◆ Task requirements:
Pull out every line below that holds the word "Klasik".
▬▬▬▬▬▬
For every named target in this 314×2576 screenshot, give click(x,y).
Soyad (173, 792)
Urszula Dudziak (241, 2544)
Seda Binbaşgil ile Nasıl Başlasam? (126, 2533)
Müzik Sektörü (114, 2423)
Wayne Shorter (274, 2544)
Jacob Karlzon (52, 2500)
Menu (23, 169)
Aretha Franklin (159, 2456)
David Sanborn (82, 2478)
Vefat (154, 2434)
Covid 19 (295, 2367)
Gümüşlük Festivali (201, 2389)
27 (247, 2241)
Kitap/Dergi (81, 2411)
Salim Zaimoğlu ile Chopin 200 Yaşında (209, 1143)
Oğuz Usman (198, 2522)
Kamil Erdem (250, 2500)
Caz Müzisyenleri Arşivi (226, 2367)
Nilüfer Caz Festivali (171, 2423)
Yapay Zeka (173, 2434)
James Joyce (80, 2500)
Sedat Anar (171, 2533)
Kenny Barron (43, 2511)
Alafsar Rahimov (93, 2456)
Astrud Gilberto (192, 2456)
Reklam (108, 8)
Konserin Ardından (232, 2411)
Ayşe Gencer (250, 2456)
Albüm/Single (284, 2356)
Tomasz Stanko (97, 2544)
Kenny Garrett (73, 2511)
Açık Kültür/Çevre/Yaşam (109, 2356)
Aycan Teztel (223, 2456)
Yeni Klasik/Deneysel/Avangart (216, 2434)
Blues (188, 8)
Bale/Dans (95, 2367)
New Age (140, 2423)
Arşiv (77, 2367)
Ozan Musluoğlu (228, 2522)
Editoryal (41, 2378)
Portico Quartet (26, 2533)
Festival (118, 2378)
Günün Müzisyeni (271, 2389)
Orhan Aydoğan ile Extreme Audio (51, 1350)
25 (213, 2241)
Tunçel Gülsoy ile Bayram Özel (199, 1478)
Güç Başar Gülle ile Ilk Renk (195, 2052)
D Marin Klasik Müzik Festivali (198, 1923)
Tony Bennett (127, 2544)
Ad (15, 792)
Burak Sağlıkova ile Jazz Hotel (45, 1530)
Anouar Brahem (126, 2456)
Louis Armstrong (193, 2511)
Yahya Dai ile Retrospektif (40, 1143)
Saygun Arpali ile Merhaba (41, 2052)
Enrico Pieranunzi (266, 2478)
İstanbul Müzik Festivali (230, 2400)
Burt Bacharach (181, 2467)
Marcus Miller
▬▬▬▬▬▬
◆ Task solution:
Yeni Klasik/Deneysel/Avangart (216, 2434)
D Marin Klasik Müzik Festivali (198, 1923)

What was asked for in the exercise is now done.